Meno dipendenza dal gas russo

 

 

 

L’invasione russa in Ucraina ha creato diverse emergenze, la più importante sul fronte energia.

I rifornimenti da Mosca garantiscono il 40 per cento dei consumi europei di gas e al momento non sembra possibile rinunciare ad essi, soprattutto per l’Italia che è uno tra i Paesi più legati ai flussi da Est.

Il gas russo arriva in Europa Occidentale attraverso l’Ucraina (Sojuz), la Bielorussia (Yamal), il Mar Baltico (Nord Stream 1), il Mar Nero (Blue Stream e Turkish Stream) e dalle navi metaniere.
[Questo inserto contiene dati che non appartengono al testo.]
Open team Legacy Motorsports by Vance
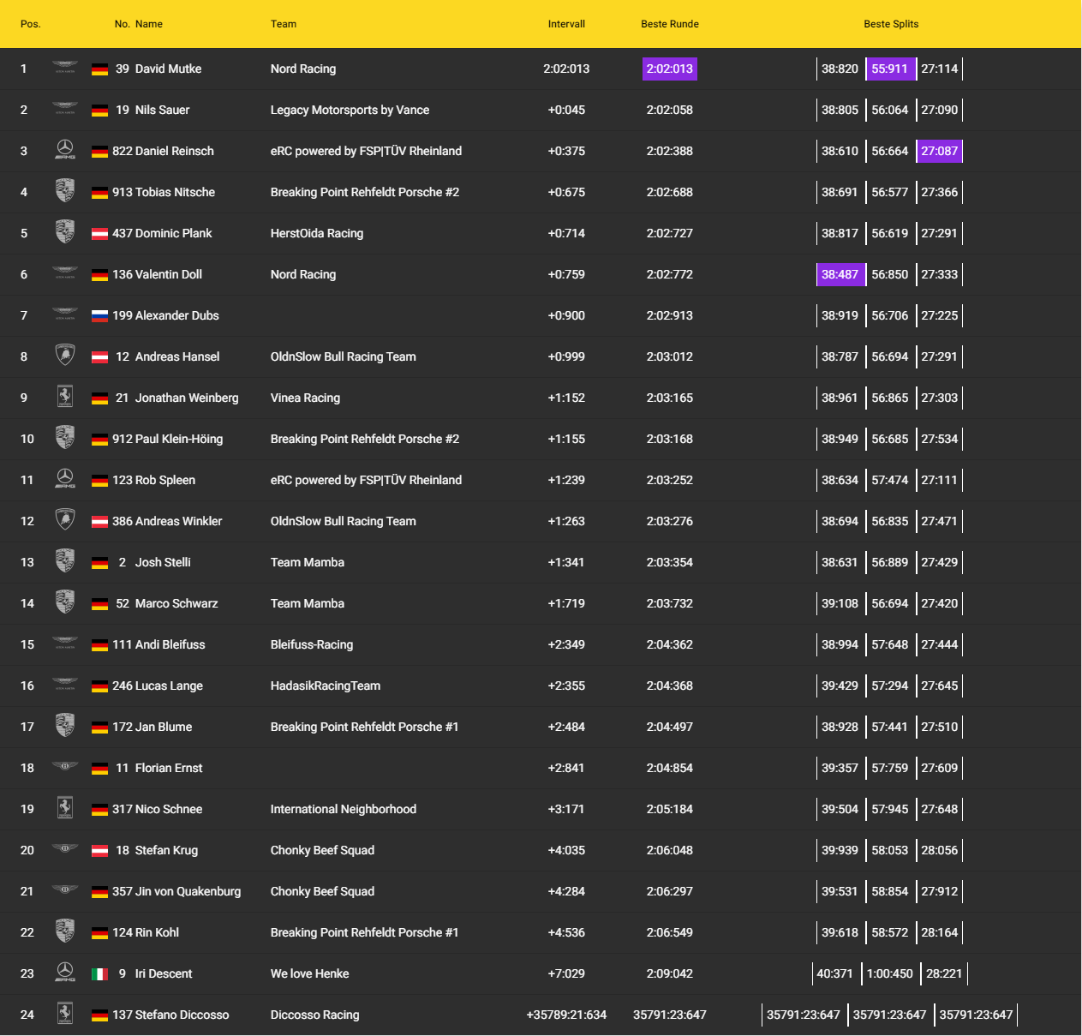The image size is (1082, 1036). coord(350,110)
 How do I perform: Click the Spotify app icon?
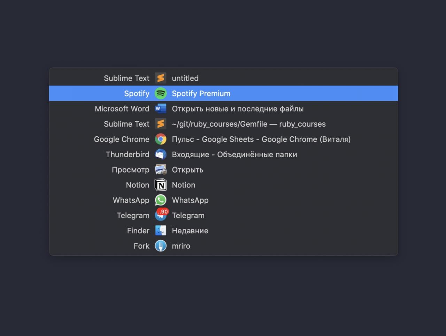tap(161, 94)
L’Agenzia Internazionale dell’Energia ha reso pubblico un piano secondo il quale nel giro di un anno l'Ue potrebbe riuscire a ridurre di oltre un terzo la sua dipendenza, utilizzando più carbone e petrolio provenienti da altre parti. Lo ha comunicato anche il ministro della Transizione ecologica Roberto Cingolani: «Per la metà dell’anno, circa la metà del gas importato dalla Russia sarà sostituita da altre fonti».
Un’altra soluzione per l’Europa potrebbe essere quella di incrementare l’afflusso di gas naturale liquefatto trasportato via nave ai terminali di rigassificazione europei. Perciò ci dovrebbe essere un aumento delle importazioni
da Algeria, Qatar e Libia di gas liquefatto, forniture di gas attraverso gasdotti alternativi a quelli di Mosca e il potenziamento delle rinnovabili.

Il presidente del Consiglio Mario Draghi a Bruxelles ha dichiarato: «L’Italia è al lavoro per ridurre in tempi rapidi la sua dipendenza dal gas russo e stiamo procedendo molto bene. Ho discusso con l'emiro del Qatar, Al Thani, di come rafforzare la cooperazione energetica tra i nostri Paesi».